This paper addresses the broad category of machine learning (ML) for optimization, where ML-based approaches are used to obtain solutions or bounds on the solutions of optimization problems. In particular, the paper addresses a particular subclass of problem - conic problems, and even more specifically, the dual solution of these problems.
Most "ML-for-optimization" frameworks have thus far focused on finding the solution to primal problems, which is intuitive because the variables in primal problems are typically the variables of interest for most real-world problems. However, learning dual solutions can help certify or bound the primal solution, and in some cases, one may be interested in the dual solution directly (for example, when learning shadow prices in economic optimization problems).
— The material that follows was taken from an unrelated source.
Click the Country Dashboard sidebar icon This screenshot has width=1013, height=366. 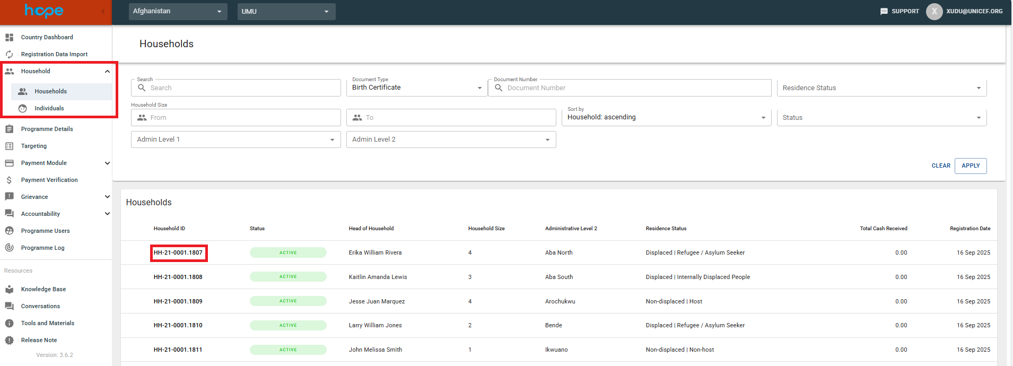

This paper uses a conic projection layer in addition to the dual completion step to ensure dual feasibility.
The paper compares the method (DLL) to other existing methods in terms of their ability to learn solutions to dual problems and shows superiority, mostly due to the fact that DLL includes dual optimality conditions in addition to dual feasibility constraints. An alternative to Euclidean projection is also provided (Radial projection), for the projection layer, which allows for computation once per cone and attempts to avoid gradient vanishing issues during training.
优点
The paper claims that the model can guarantee dual feasibility, which is significant for yielding bounds on the primal solution. In addition, the authors show a closed-form, analytical solution for conic projections and for dual conic completion, outside of the ML model development.
The proposed DLL framework doesn't require an explicit formulation of the dual problem; instead, the user must only have to provide a set of primal constraints that satisfy a certain set of conditions. This is convenient but not a main contribution (if the primal conic problem is known, the dual should be relatively easy to find).
Even though the most challenging and time consuming optimization problems in practice are nonconvex optimization problems, many of these problems can be cast as conic problems, and thus the method can be applied to solve quite a large array of problems that may occur in practice.
Versus other methods, the DLL framework requires far less hyperparameter tuning and iterative procedures, which contributes to the ease of training and increased computational speed.
缺点
One limitation of the method, if a known closed-form optimal dual completion cannot be achieved, is its use of implicit layers. It would be interesting to see how the speedups diminish with very large problems where the implicit layer becomes a bottleneck.
The comparison with existing approaches is fair since those are the state of the art for learning primal solutions, but it's slightly unfair because those methods were not specifically designed to learn dual solutions. I think this is fine since there are not existing ML-for-optimization methods tailored towards dual solutions in particular, but just to note.
The work in this paper does seem like a more generalized and extended version of the work in reference [19], where reference [19] was the first to provide a dual proxy for a second-order cone relaxation of the AC optimal power flow (OPF) problem. However, in reading [19], it does not seem to be necessarily limited to the AC OPF problem, although those authors only apply it to such. The approach in the present paper is generalized to a broader class of problems, but is not the first to provide dual feasibility guarantees as determined by a learning model.
问题
It would be interesting to also see indications of whether or not strong duality holds in the test cases, if this is not too challenging to check. If so, the optimality gaps reported also should hold in the primal. The authors may also want to come up with some examples of why learning dual solutions directly may be a contribution on its own, outside of just providing a bound on a primal solution.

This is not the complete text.